Bernard Dacorogna, who teaches the mathematical analysis course to second-year math students, wants to share the beauty of this demanding subject with his class. “Mathematical analysis is the most far-reaching branch of mathematics,” says Professor Dacorogna. “A colleague of mine calls it the science of the infinite. And it’s the most important branch of mathematics for an engineer, because all mechanics and physics equations are differential equations that involve mathematical analysis.”

Professor Dacorogna’s passion really does rub off on his students. He gets very positive feedback in class evaluations and has been awarded the Mathematics section prize this year. A blackboard enthusiast, he opts for a traditional teaching style. “I’m all for sticking to the basics. You don’t need anything fancy – that’s the beauty of reasoning.” His main teaching tool is his enthusiasm: he loves passing on knowledge, and he never tires of his topic, even after teaching the same course for eight years. “Mathematics is extremely difficult, but it’s wonderful – a real workout for the brain. I’m always impressed by a truly beautiful theorem.”

The students like Professor Dacorogna’s method, particularly the revision work after every exercise. “Once the reasoning is done, I like to go back over all the different points again orally. The students have stopped taking notes, so they can take a step back and make sure they really understand things,” he says. For Dacorogna, it’s important to remain humble when answering questions. “If you’re not sure of the answer, you have to be able to say: ‘I don’t know, let me think about it.’ That’s what I do, and my teaching assistants too. I think it’s really important to be honest with the students.”

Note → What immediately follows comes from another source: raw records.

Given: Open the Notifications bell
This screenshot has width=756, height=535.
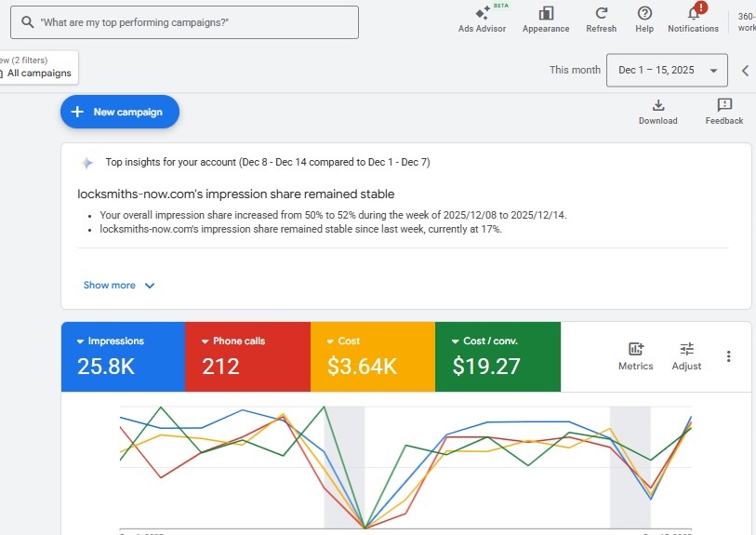Looking at the screenshot, I should coord(693,13).
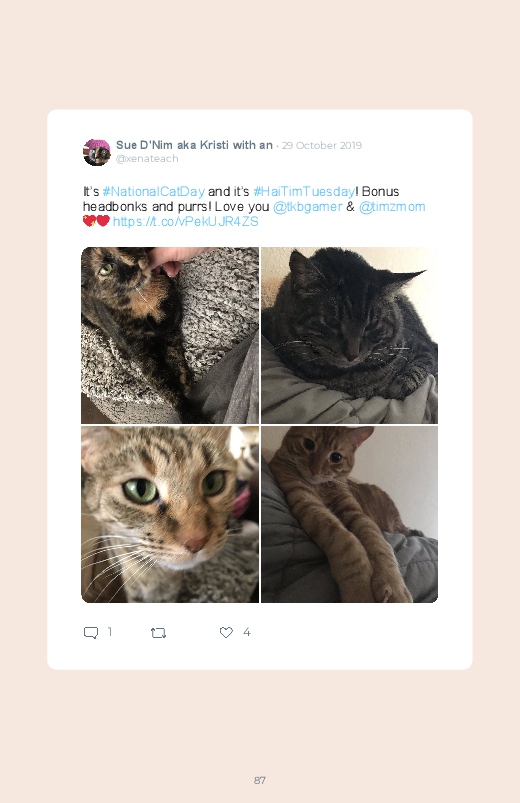
Task: Open the #NationalCatDay hashtag
Action: click(x=154, y=192)
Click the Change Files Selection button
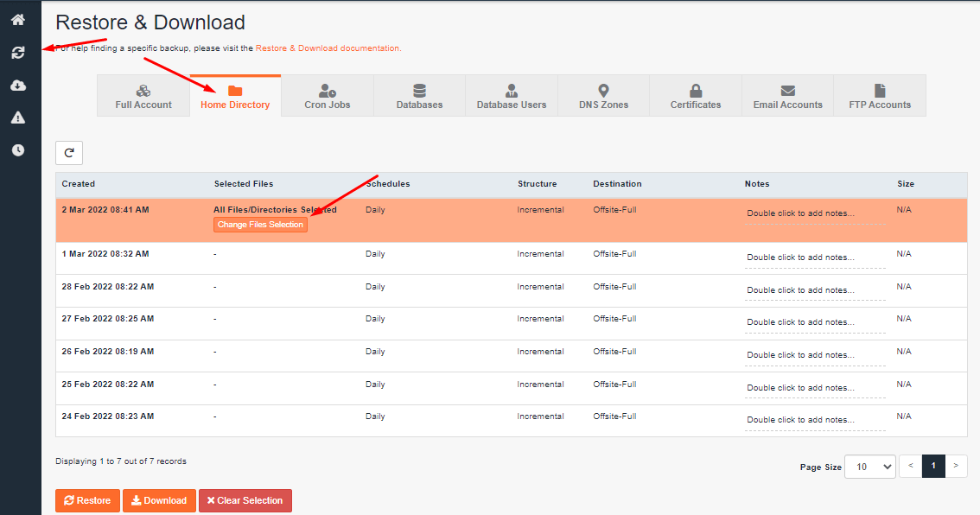This screenshot has width=980, height=515. pos(260,225)
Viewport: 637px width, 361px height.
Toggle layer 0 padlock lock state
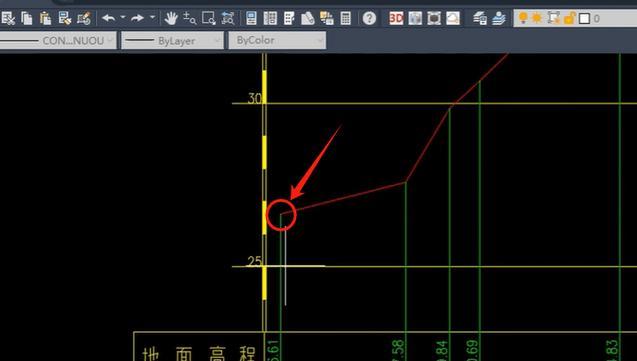570,18
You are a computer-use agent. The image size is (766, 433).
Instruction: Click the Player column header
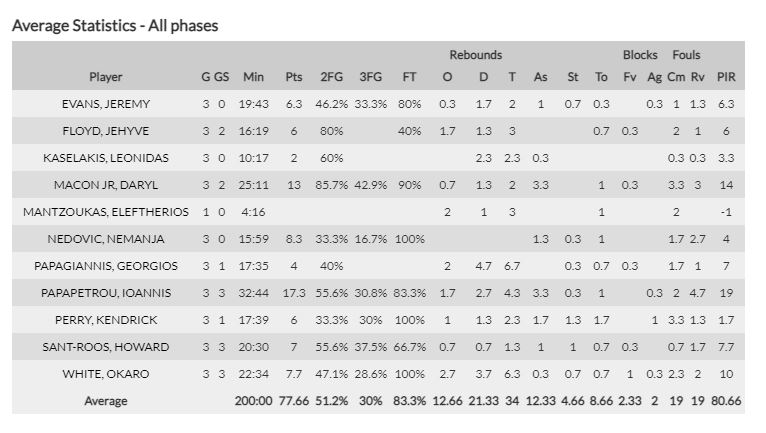pyautogui.click(x=106, y=77)
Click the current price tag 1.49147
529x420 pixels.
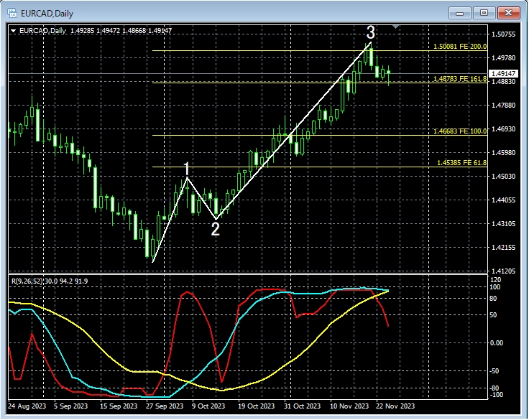[503, 73]
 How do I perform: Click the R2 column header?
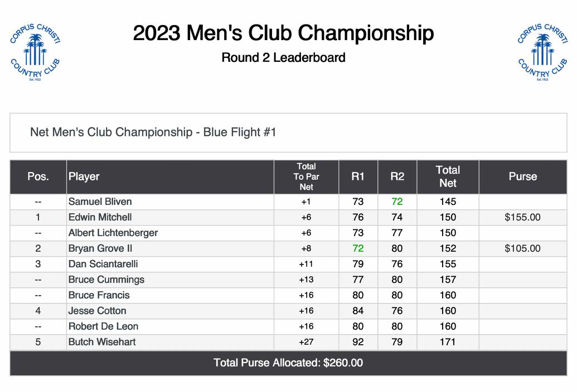[x=397, y=177]
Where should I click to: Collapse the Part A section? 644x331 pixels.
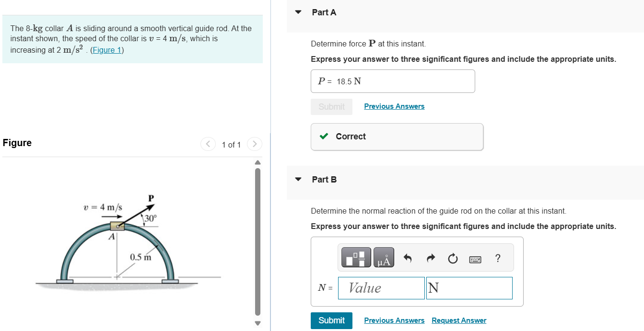pos(298,12)
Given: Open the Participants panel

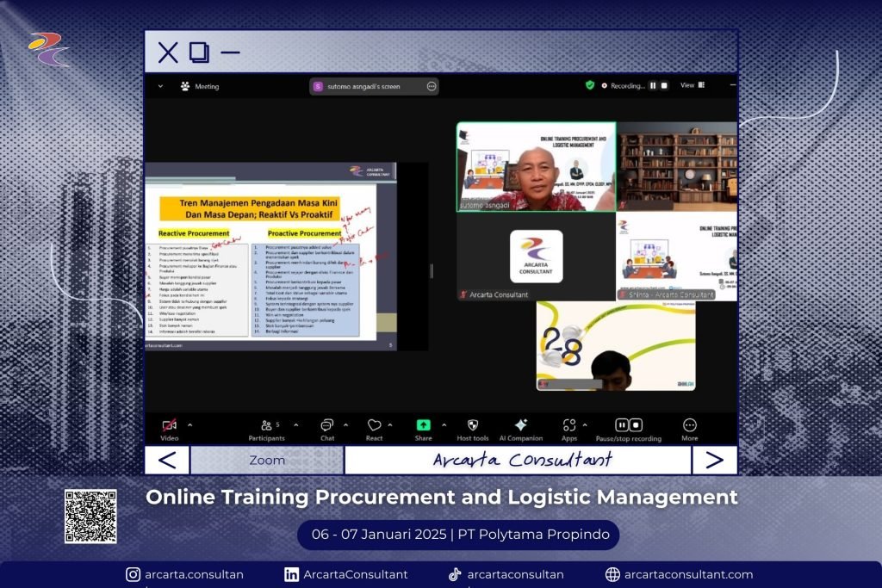Looking at the screenshot, I should [x=266, y=426].

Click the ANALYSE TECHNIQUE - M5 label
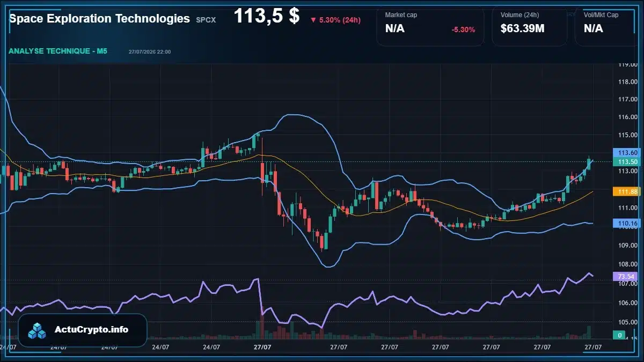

The 2017-2018 academic year will be the last for Professor Dacorogna, who is retiring after 35 years of teaching. But he won’t be leaving mathematics behind altogether. “It’s my life – I love it! I hope to be able to continue working on several projects,” he says. He’ll look back on his years at EPFL as ‘a real privilege’ and hopes that his younger colleagues will be just as lucky. “It’s so important to enjoy what you do. When my children worried about finding a job, I always told them to do what they love and follow their path.”